[MRG+1] ENH: Feature selection based on mutual information #5372

nmayorov · 2015-10-08T22:32:49Z

Hi! This is my attempt to finish/rework #2547

I tried to address code style issues and also added algorithms estimating mutual information with continuous variable involved.

There are places for trivial optimization, but for now I tried to keep the code as transparent as possible.

It would be great if some of the core developers can start seriously reviewing with PR.

nmayorov · 2015-10-08T23:50:09Z

There is an issue with y not being converted to numeric from object (in test check_dtype_object), which causes the error in numpy 1.6.2.

What is the best approach to deal with it? I can split the algorithm in classification / regression, but it looks like unnecessary duplication.

amueller · 2015-10-09T20:42:56Z

Thanks for the PR.

Not sure if providing categorical_target as an option is the right way to go. Most things in sklearn either work on a discrete or a continuous y. On the other hand, adding classes for that is a bit too much, and trying to figure it out automatically might be to magic.

To get rid of the failure, you could do the conversion in _compute_mi when y is supposed to be continuous. That doesn't really solve the API issue, though.
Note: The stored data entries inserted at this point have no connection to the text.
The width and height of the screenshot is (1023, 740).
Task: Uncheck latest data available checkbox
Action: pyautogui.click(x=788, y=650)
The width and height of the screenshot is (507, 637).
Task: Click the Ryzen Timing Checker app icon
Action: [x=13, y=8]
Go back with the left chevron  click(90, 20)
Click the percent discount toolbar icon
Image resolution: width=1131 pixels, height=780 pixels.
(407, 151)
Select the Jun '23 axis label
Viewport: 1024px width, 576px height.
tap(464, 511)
nmayorov · 2015-10-10T00:33:32Z

Are you OK if I introduce two classes MutualInfoRegression and MutualInfoClassification? It will be very much in style of scikit-learn, I think.

jnothman · 2015-10-10T23:02:17Z

sklearn/feature_selection/multivariate_filtering.py

+
+    Attributes
+    ----------
+    n_features_ : int


This seems unnecessary

jnothman · 2015-10-10T23:13:24Z

I agree it might be in style, but only if it were MutualInfoRegressionSelector and similar, which is a nasty name. Could consider ClassMutualInfoSelector, but not sure what the regression variant is. Ultimately, I agree with @amueller that two classes may be excessive.
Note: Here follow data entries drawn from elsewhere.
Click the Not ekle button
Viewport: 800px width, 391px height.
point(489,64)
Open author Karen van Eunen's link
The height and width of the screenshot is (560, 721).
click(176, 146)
We have type_of_target to sniff classification targets, but its output that something is binary or multiclass should only be taken to mean that that is the finest target type that could be encoded as such.
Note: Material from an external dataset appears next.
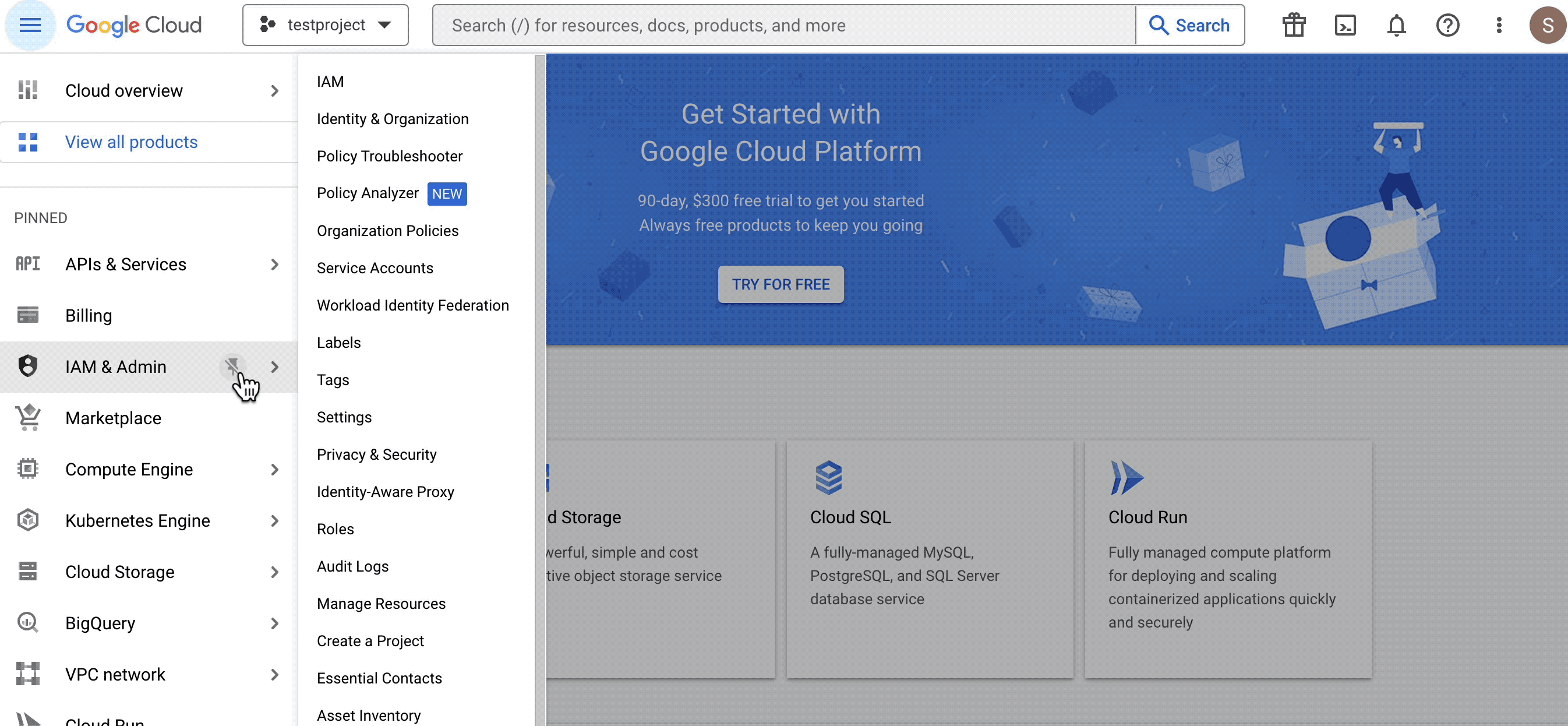The image size is (1568, 726).
Task: Expand the Compute Engine menu item
Action: pyautogui.click(x=274, y=469)
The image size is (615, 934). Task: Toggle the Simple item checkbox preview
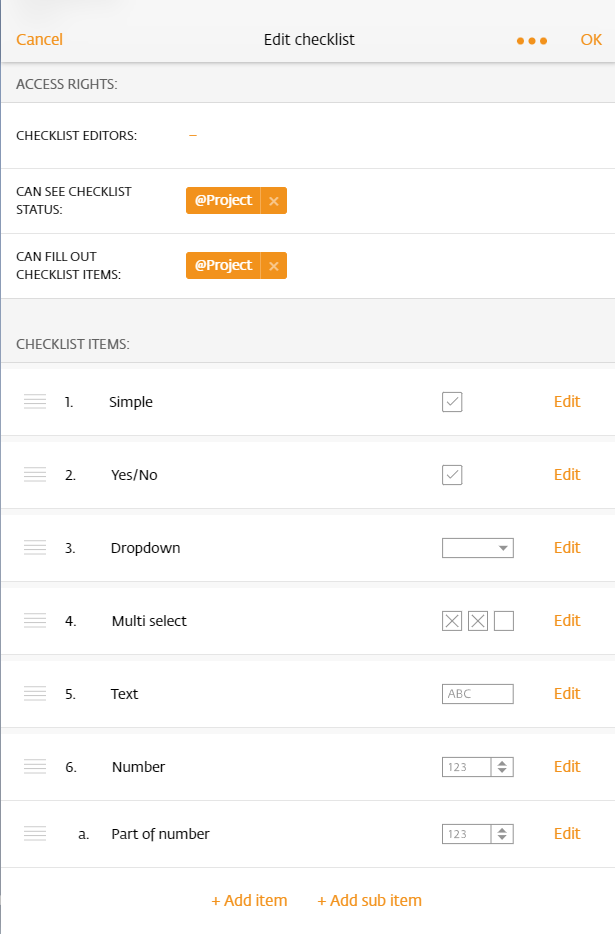click(452, 402)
So for now, leave categorical_target as it is.

jnothman · 2015-10-10T23:14:23Z

sklearn/feature_selection/multivariate_filtering.py

@@ -0,0 +1,224 @@
+# Authors: Andrea Bravi <a.bravi@uottawa.ca>


Please drop _filtering from this filename. Or just call it mutualinfo.py

nmayorov · 2015-10-11T18:45:03Z

@jnothman I have addressed your suggestions. I kept n_features_to_select name, as in RFE \ RFECV.

What would be the next step?

jnothman · 2015-10-11T22:28:44Z

Oh. Right. How unnecessarily verbose.

Next step is wait for someone to give you a full review, including finding
time to review the literature reference.

On 12 October 2015 at 05:45, Nikolay Mayorov notifications@github.com
wrote:

@jnothman https://github.com/jnothman I have addressed your
suggestions. I kept n_features_to_select name, as in RFE \ RFECV.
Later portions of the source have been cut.